February 16, 2012
7.5 Million Children Live With An Alcoholic Parent
More than one in ten children in the United States live with a parent who has had an alcohol disorder within the past year, and are at an increased risk of developing a host of mental health problems, according to a new study released today.
Researchers with the Substance Abuse and Mental Health Services Administration (SAMHSA) analyzed national data from the 2005-2010 National Survey on Drug Use and Health (NSDUH) and discovered that around 7.5 million children -- 10.5 percent of US children under 18 -- lived with an alcoholic parent during any given year.
And 6.1 million of those children lived in two-parent households where one or both parents were alcohol abusers, the researchers found.
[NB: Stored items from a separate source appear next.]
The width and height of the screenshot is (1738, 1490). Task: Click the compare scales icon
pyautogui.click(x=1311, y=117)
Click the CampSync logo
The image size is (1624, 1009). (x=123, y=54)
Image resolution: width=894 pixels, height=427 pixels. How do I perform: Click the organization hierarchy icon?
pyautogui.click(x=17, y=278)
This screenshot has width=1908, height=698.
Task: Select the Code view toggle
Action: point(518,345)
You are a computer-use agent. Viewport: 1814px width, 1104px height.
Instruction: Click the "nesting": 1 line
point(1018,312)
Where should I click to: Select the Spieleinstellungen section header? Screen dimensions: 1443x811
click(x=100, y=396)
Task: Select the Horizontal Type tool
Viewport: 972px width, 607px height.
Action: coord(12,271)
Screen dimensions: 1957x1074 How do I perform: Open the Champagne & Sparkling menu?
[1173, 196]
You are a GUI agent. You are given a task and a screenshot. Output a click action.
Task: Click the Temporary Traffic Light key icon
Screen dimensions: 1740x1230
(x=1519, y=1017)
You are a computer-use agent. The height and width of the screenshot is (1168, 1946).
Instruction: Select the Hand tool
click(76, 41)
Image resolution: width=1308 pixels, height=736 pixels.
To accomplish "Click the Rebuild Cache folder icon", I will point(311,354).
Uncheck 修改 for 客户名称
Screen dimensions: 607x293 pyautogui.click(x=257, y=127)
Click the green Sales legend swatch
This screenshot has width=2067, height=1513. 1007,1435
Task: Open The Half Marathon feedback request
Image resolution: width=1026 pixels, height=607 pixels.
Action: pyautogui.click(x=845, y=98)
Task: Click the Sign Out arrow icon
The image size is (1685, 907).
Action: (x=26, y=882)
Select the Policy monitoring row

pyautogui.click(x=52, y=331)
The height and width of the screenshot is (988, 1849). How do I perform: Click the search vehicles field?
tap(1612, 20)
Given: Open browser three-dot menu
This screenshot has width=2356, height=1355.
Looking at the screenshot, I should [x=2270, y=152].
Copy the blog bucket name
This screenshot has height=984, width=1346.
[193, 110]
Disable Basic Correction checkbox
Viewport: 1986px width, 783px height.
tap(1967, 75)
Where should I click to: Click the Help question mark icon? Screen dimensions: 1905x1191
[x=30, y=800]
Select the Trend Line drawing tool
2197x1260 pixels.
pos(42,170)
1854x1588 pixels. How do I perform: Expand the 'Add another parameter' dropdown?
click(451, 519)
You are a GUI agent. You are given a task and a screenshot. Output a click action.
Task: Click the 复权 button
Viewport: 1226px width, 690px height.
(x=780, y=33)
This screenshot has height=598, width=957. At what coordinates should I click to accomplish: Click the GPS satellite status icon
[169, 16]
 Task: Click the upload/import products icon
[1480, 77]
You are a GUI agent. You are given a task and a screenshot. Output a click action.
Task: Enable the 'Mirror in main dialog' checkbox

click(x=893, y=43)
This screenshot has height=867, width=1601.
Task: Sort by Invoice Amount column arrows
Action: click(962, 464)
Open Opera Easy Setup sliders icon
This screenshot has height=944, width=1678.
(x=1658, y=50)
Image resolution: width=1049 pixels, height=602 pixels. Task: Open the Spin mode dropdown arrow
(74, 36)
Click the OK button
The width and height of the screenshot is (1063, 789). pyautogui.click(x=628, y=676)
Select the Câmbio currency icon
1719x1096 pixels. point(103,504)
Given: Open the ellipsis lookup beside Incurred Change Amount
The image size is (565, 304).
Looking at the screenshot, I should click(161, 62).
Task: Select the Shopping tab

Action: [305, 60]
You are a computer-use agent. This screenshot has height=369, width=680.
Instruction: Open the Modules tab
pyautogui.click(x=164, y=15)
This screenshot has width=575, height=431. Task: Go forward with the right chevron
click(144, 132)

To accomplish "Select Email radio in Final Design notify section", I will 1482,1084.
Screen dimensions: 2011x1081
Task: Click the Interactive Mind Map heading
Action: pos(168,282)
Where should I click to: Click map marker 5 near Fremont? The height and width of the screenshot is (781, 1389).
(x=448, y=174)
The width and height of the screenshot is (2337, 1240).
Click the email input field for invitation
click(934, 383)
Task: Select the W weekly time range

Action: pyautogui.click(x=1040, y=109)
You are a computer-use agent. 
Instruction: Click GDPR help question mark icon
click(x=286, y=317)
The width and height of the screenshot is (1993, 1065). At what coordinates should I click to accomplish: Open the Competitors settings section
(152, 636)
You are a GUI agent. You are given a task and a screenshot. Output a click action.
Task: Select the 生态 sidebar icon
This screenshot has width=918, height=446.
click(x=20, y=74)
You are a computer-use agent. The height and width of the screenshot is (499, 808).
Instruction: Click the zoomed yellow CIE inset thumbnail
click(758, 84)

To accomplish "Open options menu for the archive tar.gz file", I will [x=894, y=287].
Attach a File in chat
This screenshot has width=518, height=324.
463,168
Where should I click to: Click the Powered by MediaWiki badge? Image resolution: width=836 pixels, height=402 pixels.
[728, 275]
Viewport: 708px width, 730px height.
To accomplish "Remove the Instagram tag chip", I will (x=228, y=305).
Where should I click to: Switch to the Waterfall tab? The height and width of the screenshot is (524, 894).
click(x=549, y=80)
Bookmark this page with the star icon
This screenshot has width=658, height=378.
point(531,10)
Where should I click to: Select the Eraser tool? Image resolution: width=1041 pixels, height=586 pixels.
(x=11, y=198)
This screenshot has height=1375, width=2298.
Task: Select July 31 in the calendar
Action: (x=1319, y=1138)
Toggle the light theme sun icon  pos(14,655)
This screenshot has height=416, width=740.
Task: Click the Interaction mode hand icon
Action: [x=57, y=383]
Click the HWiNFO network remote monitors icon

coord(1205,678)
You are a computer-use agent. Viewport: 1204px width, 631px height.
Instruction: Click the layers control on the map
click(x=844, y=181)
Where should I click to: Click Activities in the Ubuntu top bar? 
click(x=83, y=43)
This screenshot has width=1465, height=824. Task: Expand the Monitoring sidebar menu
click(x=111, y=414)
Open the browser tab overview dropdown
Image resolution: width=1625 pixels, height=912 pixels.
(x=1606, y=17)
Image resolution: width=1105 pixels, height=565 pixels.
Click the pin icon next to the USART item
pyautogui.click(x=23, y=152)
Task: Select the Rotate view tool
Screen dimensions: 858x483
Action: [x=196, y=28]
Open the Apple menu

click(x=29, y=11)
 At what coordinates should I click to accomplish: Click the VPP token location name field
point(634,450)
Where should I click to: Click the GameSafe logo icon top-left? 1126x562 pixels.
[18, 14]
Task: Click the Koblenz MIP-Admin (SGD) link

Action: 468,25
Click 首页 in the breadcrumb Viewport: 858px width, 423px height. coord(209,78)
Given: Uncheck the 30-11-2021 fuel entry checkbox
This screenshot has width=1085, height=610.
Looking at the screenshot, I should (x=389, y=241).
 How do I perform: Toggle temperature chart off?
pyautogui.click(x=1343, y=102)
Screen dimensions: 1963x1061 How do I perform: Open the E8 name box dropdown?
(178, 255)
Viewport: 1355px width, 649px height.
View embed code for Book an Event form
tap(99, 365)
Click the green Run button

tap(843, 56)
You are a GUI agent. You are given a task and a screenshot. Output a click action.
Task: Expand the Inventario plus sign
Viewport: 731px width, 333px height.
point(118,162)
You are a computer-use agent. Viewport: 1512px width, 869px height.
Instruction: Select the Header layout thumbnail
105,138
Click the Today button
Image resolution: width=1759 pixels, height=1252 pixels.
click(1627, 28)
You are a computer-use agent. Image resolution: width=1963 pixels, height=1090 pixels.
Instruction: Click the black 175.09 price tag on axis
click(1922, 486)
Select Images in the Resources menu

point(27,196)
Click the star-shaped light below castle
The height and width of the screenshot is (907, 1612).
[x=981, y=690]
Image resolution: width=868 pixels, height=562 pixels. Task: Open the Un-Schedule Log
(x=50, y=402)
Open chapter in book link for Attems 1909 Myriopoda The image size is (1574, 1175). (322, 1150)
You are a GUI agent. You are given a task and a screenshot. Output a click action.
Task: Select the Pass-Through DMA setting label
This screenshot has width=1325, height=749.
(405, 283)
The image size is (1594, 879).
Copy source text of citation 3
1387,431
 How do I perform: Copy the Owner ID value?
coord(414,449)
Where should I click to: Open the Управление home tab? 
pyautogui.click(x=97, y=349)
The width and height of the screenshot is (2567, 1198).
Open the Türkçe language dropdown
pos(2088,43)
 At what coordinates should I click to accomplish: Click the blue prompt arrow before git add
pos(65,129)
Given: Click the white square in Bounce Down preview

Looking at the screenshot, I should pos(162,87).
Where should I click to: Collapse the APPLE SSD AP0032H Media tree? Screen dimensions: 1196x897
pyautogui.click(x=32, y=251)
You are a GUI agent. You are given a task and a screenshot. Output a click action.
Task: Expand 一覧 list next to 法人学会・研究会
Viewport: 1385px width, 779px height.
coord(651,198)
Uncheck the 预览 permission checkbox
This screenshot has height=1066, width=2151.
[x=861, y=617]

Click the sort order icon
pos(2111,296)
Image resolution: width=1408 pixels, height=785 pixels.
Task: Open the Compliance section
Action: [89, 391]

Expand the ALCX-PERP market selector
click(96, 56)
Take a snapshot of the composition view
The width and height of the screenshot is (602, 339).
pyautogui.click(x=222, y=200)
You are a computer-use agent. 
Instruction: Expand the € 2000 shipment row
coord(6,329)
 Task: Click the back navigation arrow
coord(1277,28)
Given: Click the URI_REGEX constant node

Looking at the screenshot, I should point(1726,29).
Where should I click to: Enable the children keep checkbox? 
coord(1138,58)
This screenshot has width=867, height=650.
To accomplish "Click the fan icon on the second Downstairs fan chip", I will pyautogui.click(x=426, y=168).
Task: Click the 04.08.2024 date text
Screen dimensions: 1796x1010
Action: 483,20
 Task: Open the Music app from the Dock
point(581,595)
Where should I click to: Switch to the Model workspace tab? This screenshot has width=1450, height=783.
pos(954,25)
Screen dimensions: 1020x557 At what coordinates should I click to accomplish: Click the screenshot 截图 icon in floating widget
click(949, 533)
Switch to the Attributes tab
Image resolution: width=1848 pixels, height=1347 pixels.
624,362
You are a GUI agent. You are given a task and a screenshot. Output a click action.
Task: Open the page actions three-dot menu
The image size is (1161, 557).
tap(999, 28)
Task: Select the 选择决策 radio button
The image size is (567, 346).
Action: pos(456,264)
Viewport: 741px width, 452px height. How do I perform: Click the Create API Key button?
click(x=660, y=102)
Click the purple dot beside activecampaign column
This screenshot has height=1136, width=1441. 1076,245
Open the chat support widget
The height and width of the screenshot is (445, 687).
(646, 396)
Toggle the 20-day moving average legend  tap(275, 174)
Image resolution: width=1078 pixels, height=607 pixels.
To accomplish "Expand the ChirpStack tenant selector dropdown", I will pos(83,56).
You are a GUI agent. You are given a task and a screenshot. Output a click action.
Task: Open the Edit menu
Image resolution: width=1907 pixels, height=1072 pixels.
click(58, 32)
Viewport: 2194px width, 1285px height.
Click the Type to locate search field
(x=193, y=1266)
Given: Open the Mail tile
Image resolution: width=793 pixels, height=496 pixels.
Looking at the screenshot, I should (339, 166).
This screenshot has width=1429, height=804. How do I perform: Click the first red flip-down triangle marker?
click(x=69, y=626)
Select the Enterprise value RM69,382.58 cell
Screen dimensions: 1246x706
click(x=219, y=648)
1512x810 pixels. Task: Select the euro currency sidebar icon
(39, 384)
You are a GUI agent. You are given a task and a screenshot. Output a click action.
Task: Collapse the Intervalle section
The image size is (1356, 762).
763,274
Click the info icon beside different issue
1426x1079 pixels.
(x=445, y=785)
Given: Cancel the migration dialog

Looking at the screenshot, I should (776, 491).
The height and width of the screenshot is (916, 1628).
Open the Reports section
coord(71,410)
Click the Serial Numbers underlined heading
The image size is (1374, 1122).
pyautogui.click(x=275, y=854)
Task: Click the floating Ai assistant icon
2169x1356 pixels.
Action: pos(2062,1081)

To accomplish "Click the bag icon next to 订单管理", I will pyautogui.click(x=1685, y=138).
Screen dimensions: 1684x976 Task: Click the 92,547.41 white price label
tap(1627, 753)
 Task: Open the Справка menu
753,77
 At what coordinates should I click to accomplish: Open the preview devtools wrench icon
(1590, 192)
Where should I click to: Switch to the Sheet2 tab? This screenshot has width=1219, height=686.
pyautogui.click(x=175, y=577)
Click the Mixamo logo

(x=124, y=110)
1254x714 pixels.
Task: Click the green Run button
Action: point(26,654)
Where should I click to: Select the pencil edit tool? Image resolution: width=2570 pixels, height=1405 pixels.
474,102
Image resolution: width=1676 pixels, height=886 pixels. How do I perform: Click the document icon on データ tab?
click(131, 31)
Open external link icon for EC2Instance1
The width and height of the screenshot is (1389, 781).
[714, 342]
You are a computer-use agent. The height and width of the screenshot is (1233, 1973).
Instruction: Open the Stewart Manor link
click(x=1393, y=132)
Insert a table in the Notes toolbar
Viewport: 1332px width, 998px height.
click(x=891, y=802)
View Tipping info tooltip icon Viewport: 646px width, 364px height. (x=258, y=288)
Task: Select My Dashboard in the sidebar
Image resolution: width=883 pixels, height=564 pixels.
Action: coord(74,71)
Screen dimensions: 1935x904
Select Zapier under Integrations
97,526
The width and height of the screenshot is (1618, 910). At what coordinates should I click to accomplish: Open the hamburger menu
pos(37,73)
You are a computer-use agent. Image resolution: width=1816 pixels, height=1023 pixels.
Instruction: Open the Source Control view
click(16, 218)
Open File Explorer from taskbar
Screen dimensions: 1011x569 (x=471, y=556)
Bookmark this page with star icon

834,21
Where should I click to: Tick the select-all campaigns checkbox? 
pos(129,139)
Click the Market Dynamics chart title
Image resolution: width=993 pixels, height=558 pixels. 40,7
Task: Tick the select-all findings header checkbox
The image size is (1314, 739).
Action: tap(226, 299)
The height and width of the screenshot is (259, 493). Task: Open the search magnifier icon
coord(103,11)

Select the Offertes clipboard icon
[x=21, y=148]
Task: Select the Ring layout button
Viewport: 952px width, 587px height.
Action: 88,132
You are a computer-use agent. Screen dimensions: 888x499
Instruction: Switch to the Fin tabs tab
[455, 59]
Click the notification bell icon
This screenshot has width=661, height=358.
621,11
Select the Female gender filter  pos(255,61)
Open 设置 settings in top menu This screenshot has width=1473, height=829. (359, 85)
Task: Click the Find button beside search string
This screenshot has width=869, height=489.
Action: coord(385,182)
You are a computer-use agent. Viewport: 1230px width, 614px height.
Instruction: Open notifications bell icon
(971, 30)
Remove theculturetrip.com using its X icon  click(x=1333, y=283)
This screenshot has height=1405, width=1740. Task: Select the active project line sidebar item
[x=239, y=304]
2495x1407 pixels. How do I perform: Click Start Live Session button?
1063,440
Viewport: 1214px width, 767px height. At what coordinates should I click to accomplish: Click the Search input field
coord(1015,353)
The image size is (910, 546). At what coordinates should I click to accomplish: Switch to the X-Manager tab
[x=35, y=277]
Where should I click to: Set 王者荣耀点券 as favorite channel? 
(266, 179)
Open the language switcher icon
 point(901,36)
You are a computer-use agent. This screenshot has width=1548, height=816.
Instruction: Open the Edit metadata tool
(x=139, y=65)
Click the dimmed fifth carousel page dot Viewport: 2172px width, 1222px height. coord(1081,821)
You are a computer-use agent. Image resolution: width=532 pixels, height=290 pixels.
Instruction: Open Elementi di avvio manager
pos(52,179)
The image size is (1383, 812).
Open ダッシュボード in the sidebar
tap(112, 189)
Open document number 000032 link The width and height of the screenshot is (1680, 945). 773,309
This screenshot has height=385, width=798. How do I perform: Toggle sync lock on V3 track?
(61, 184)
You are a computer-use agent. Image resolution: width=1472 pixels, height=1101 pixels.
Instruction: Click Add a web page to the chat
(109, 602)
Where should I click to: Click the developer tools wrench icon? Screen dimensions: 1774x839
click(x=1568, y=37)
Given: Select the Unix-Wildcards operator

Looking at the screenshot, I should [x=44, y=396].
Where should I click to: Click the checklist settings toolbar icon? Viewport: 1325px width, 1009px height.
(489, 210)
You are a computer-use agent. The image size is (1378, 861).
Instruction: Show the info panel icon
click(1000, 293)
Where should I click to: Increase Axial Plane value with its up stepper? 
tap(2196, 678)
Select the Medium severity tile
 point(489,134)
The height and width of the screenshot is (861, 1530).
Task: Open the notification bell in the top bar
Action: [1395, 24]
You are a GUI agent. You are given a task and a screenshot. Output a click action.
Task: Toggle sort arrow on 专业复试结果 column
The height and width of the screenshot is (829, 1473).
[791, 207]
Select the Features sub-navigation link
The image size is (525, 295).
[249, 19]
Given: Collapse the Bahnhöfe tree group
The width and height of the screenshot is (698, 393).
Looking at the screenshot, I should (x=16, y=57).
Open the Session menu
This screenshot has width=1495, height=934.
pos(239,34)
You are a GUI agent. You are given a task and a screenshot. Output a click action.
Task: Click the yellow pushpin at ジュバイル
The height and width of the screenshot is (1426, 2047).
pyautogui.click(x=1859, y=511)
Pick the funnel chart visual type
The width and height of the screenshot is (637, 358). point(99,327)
The remaining 1.4 million children who lived in a single-parent household where the adult had a drinking problem, roughly 81 percent (1.1 million) were in female-headed homes, and the rest in male-headed homes, said SAMHSA.
SAMHSA also found that children in homes with alcoholic parents were also more likely to be abused or neglected by their parents, more likely to have cognitive or language deficiencies, and four times as likely to become alcoholics themselves.
“The enormity of this public health problem goes well beyond these tragic numbers as studies have shown that the children of parents with untreated alcohol disorders are at far greater risk for developing alcohol and other problems later in their lives,” said SAMHSA Administrator Pamela S. Hyde.
“SAMHSA and others are promoting programs that can help those with alcohol disorders find recovery — not only for themselves, but for the sake of their children. SAMHSA is also playing a key role in national efforts to prevent underage drinking and other forms of alcohol abuse,” she explained.
There are a number of resources available to help children with a parent who has an alcohol problem. The National Association for Children of Alcoholics (www.nacoa.org) provides information and resources for professionals who may be in a position to help these children and their families. There are additional resources available at SAMHSA´s website as well (www.samhsa.gov/prevention).
SAMHSA also offers an online treatment locator service at www.samhsa.gov/treatment or by calling 1-800-662-HELP (4357).
NSDUH is an annual survey of nearly 67,500 people throughout the US, aged 12 and older. Because of its statistical power, it is the country´s best source of statistical information on the scope and nature of substance abuse and behavioral health issues affecting the United States.
The study was accomplished in conjunction with Children of Alcoholics Week, February 12 - 18, 2012.